One of the worst contributors to the urban heat island effect is the hard, heat-absorbing artificial surfaces of cities, whether it’s the pavement of our streets or the masonry of the buildings around us. The darker a surface is, the more heat it absorbs and the longer it stays warm. On the flipside, brighter surfaces reflect hot rays of UV light up onto the skin and into the eyes of people on the street. Achieving comfort is a balancing act.

The Ellinikon Park in Athens, where designers made sure to line paths and roads with tree plantings, a brighter paving material—one with higher “albedo,” or reflectivity—was used to prevent heat absorption. The shade from the trees keeps the reflectivity from overwhelming pedestrians, while the paved surfaces themselves stay relatively cool.

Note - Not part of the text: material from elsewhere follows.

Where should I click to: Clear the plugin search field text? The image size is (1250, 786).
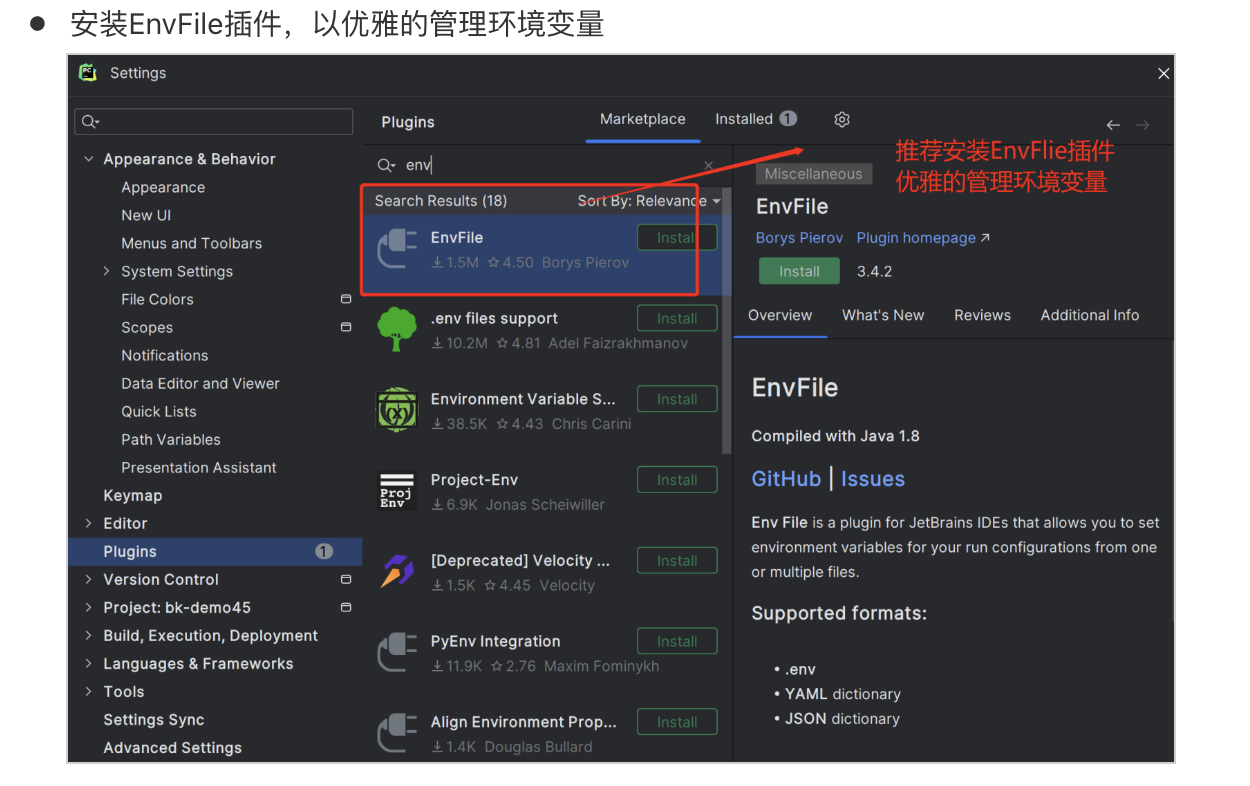pos(709,166)
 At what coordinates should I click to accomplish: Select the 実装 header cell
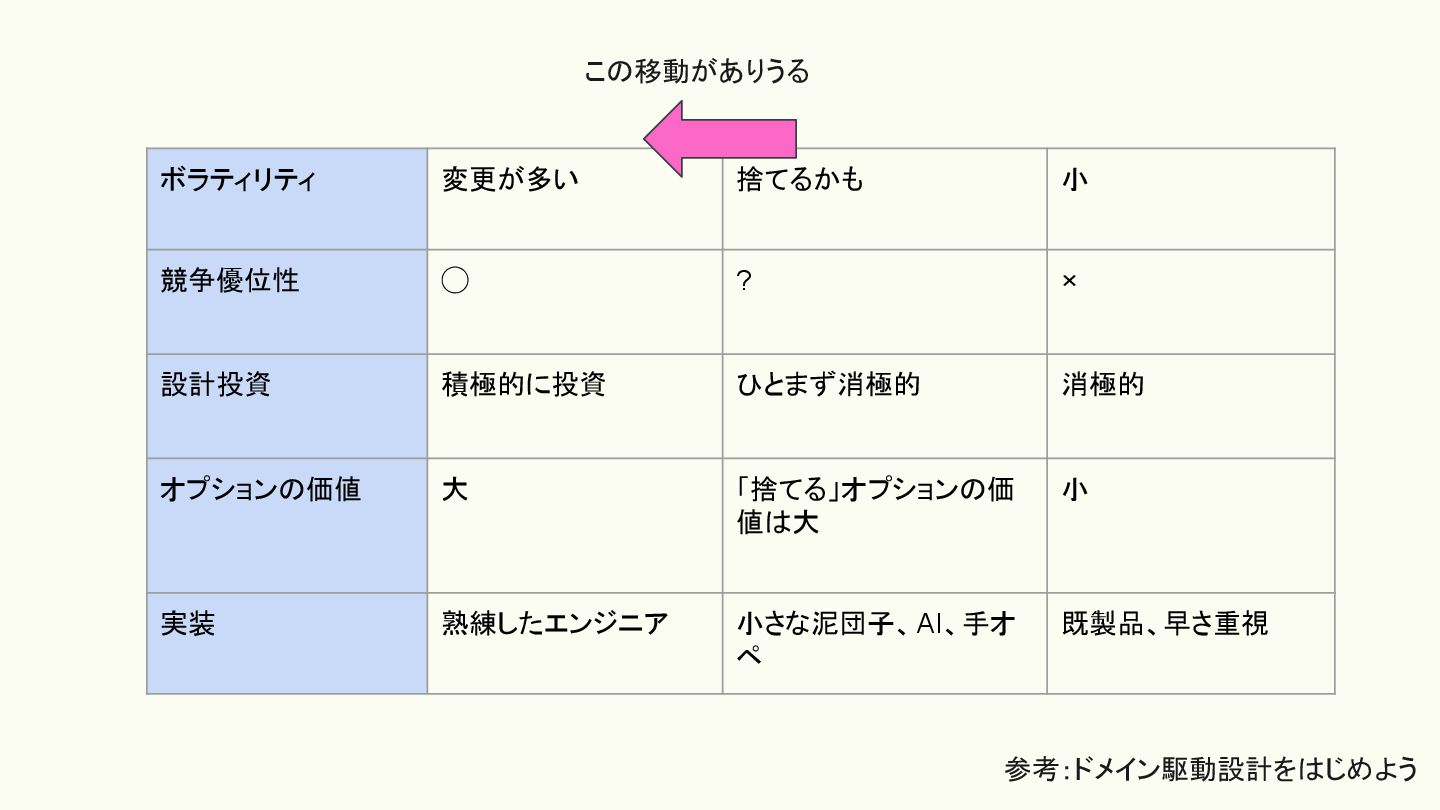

One place where high-albedo surfaces are unequivocally good is roofs. White roofs, also known as cool roofs, are becoming the industry standard on buildings without solar panels, since they absorb much less heat than traditional asphalt. And since there’s usually no one up there, there’s no need to worry about anyone getting burned by the reflectivity, except for the most extreme of sunbathers.

 

Libraries

While writing the Boston Heat Resilience Plan, Tamar Warburg noticed something interesting: many people trying to cool down at community centers turned back at the entrance after being asked for identifying information. For those with vulnerable immigration status or without homes, this imposition was an insurmountable barrier. Warburg realized that these people were turning around and heading to the nearest library, where no identification is required for admission to an air conditioned space with free water and things to do.

“That gave birth to this idea of going to some of these libraries and setting up shaded ‘Cool Spots’ with different types of seating, outdoor wi-fi, misters, and an information table outside of the library so people could be outside in the shade, while having access to the library indoors,” says Warburg. And crucially, no one was asking visitors for identification. It was a hit, and no one was turned back.

As in Boston, cities can augment existing indoor public spaces like libraries with cooling features to strengthen heat resilience in the summer months.

Stewardship

Trees, water, cool surfaces, and library cool spots are all great tactics for tackling urban heat. But the most important strategic action cities can take to preserve the public realm in an era of climate change is to set up public institutions that can respond to dynamic weather events as they arise, and steward the health and safety of residents for the long haul.

Boston’s heat plan aims to do this by establishing an Extreme Temperatures Task Force to plan for heat waves and respond quickly and smoothly when they arise. A municipal task force can identify ways to marshall existing resources across city departments and help coordinate their distribution. The plan also sets a goal of green workforce development, laying out a vision to tap into existing training programs at schools and community organizations for new roles in energy retrofits, cool roof installations, and tree planting and maintenance. Some cities are even appointing Chief Heat Officers to coordinate these sorts of efforts.

Strong institutions require bold commitments of resolve and resources from all urban stakeholders—city, state, and federal governments, nonprofit community organizations, and the private sector. Cities can thrive only with a healthy public realm, and as climate change transforms urban life, the summer urbanist solutions developed at studios like Sasaki will be  critical tools to strengthen our shared streets and spaces.